A year after this document, controversy involving the Masons caused JQA to become an opponent. While a significant number of Founding Fathers were Freemasons, as politics grew increasingly democratic in the Age of Jackson, many rural Americans believed Masons represented urban arrogance, and that their secrecy and rituals posed a threat to Republican democracy. An anti-Masonic movement began in upstate New York with the help of a major scandal: William Morgan, a former Mason, promised to expose the inner workings of the secret society, but he mysteriously disappeared before his pamphlet could be published. Morgan’s disappearance and presumed murder has never been solved. Within a few years, the movement spread through Pennsylvania, New England, and the Mid-Atlantic States, eventually reaching into the Northwest Territory. Anti-Masonic Party members were even elected officials to Congress in some states. It was America’s first third party, and was instrumental in elevating the careers of such luminaries as William H. Seward, William Lloyd Garrison, and Thaddeus Stevens. By 1836, the Anti-Masonic movement had been absorbed into the Whig Party.

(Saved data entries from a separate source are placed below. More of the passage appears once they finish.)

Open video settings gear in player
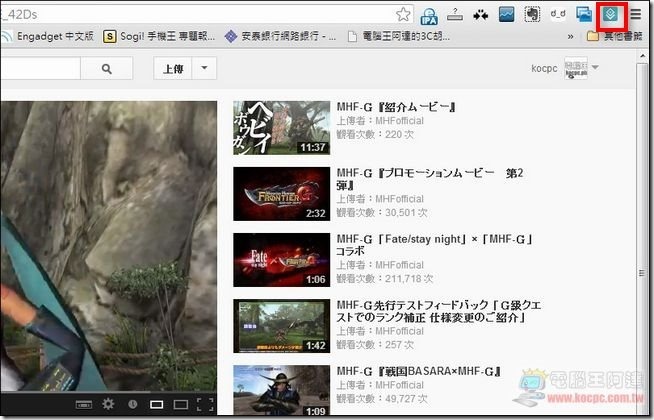 coord(107,404)
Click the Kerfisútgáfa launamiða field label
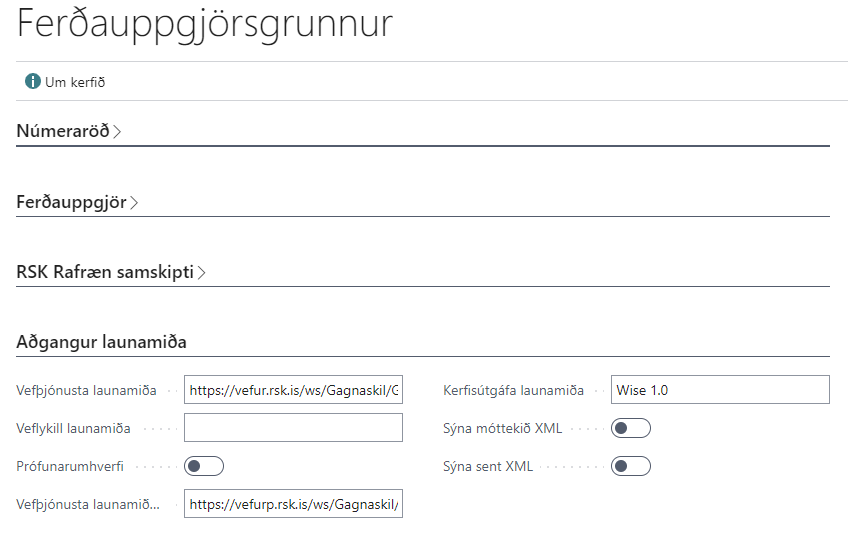The width and height of the screenshot is (849, 536). click(514, 390)
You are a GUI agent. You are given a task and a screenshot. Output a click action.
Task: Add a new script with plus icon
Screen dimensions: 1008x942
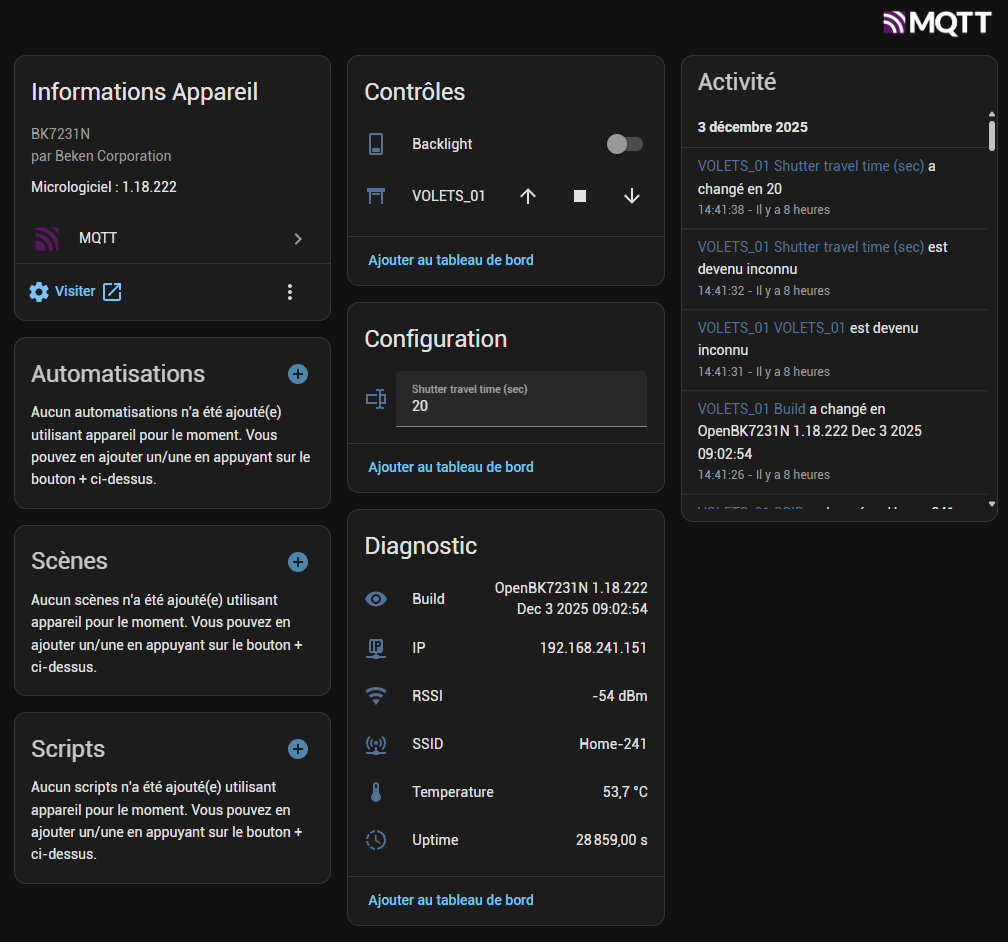coord(298,749)
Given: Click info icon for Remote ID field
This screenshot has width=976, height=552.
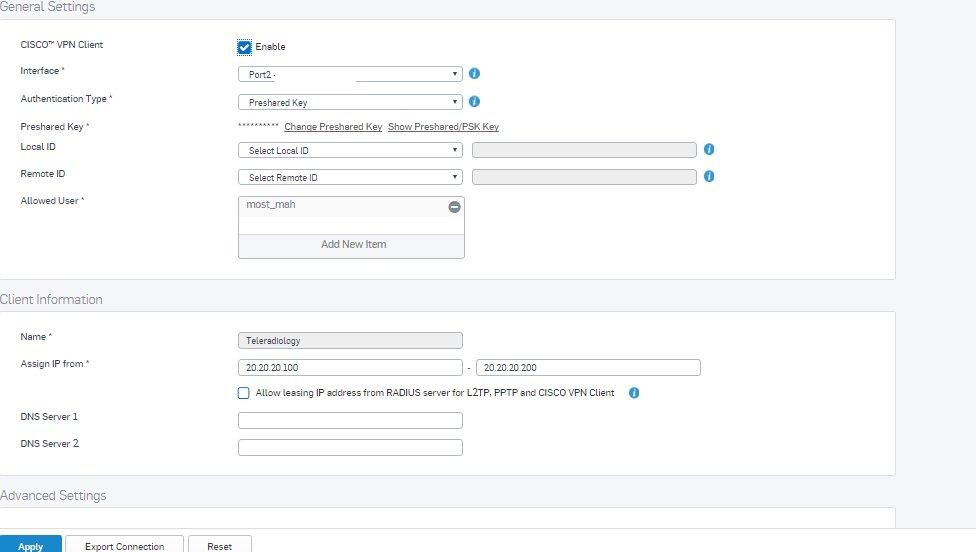Looking at the screenshot, I should click(709, 177).
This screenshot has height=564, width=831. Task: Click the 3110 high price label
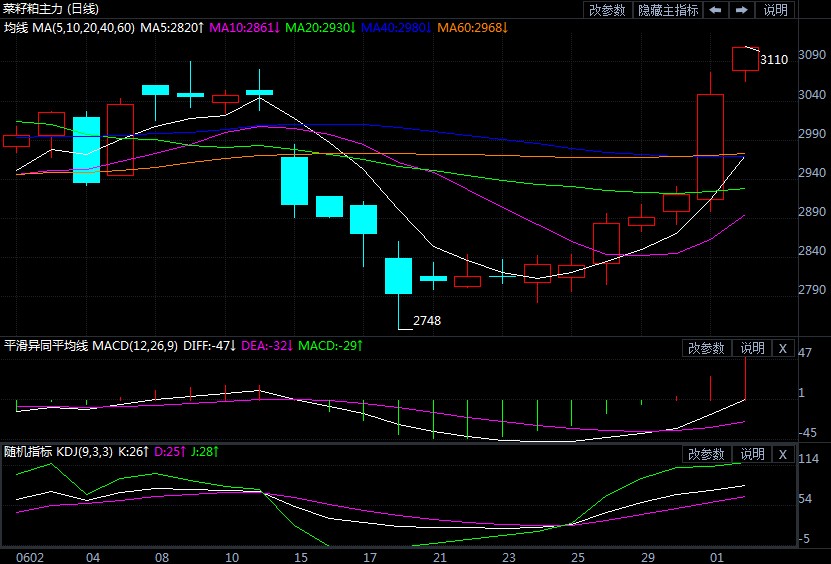point(774,60)
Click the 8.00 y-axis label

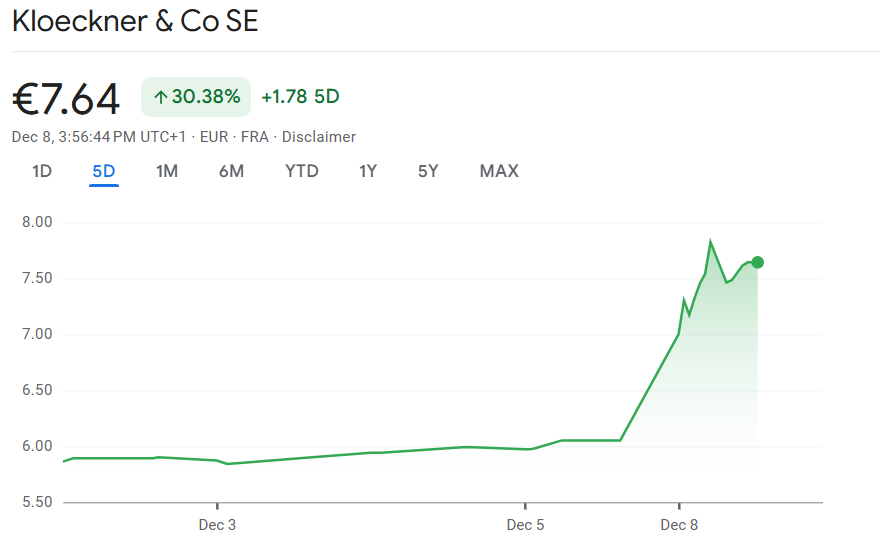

In an 1833 letter, JQ Adams differentiates between Masons who took their oath before or after Morgan’s murder. If before, “Most of them took the Oaths without reflecting upon what they imported, or sheltering their consciences under the great names which had gone before them. They were always taken by surprize, Summoned to take the Oath without knowing what it was. [But after,]Now the case is otherwise. How they can now take or administer the cutthroat Oath to keep Secret, what all the world knows, I cannot comprehend.”  John Quincy Adams ALS to Stephen Bates, April 1, 1833

John Quincy Adams (1767-1848), sixth president of the United States (1825-1829), and the son of John Adams. He studied at Harvard and was admitted to the bar in 1790. Having been educated partly in Europe while his father held various diplomatic posts in the 1780s, John Quincy Adams served successively as minister to The Netherlands, Portugal, Prussia, Russia, and Britain. He began his career as a moderate Federalist but switched to the Jeffersonian Republican Party around the year 1807. He helped negotiate the Treaty of Ghent, ending the War of 1812 and was a brilliant Secretary of State (1817-1825), taking the lead role in formulating the Monroe Doctrine. He won the election of 1824, which was decided in the House of Representatives because no candidate won a majority in the Electoral College. Adams’s “deal” with House Speaker Henry Clay, whom he named Secretary of State, helped spark the formation of an opposition party around Andrew Jackson. John Quincy Adams served one largely frustrating term as president and lost in the election of 1828 to Andrew Jackson. Surprising most observers, Adams stood for election to the House of Representatives in 1831 and served seventeen memorable years, becoming a bulwark for civil liberties and a voice in the emerging anti-slavery movement. He defended the Amistad slaves before the Supreme Court in 1841 and died of a stroke on the floor of the House in 1848.

Condition: Old folds; mat burns along margins; left edge reinforced; remnants from an old mount on verso of integral leaf. JQA’s writing is bold and legible.

Additional source: Laura Turner Igoe, “The Opulent City and the Sylvan State: Art and Environmental Embodiment in Early National Philadelphia,” Ph.D. dissertation, Temple University, 2014.



[1]National Gazette and Literary Register (Philadelphia, PA), October 27, 1825, 1:1. See C. J. Ingersoll, A Discourse Delivered Before the Society for the Commemoration of the Landing of William Penn(Philadelphia: R. H. Small, 1825).

[2]“Commemoration of the Landing of William Penn,” Poulson’s American Daily Advertiser (Philadelphia, PA), October 29, 1825, 2:1-3.